#### [WORK TO BE COMPLETED]
Pull out every line with the word "computer" from the entries below.

#### [INFORMATION SHOWN]
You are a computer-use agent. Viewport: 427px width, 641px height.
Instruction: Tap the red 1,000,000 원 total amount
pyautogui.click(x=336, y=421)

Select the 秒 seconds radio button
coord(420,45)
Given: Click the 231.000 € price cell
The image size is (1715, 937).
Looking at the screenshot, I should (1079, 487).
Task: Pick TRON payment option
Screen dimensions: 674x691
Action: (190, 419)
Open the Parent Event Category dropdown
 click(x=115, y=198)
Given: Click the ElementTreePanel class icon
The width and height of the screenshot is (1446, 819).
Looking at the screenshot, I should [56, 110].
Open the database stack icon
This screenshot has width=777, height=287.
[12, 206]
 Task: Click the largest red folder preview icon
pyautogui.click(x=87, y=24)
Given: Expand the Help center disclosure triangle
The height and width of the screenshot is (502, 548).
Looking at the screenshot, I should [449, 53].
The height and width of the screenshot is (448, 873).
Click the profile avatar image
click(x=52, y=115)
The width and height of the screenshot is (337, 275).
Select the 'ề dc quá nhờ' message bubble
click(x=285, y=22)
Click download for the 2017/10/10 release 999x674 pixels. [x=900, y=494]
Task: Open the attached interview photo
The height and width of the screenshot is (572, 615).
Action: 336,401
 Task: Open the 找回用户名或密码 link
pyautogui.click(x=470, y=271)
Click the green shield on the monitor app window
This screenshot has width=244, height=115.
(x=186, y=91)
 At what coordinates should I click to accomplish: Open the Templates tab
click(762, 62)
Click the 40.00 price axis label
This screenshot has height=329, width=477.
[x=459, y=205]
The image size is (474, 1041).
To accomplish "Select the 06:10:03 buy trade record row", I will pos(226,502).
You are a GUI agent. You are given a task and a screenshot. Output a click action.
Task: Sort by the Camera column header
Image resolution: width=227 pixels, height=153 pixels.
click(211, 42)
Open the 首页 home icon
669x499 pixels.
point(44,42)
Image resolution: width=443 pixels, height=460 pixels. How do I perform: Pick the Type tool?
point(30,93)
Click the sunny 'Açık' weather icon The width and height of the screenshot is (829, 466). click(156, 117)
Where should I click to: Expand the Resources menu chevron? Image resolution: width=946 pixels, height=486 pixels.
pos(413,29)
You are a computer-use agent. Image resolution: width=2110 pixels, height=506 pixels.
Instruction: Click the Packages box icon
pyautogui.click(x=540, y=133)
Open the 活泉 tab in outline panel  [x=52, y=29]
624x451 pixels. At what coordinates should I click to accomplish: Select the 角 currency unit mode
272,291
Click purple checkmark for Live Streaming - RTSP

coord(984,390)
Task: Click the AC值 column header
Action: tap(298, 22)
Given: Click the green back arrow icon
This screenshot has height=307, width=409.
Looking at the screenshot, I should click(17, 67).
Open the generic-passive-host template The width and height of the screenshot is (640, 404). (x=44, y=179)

#### [SOLUTION FOR THIS TASK]
You are a computer-use agent. Viewport: 427px width, 641px height.
You are a computer-use agent. Image resolution: width=2110 pixels, height=506 pixels.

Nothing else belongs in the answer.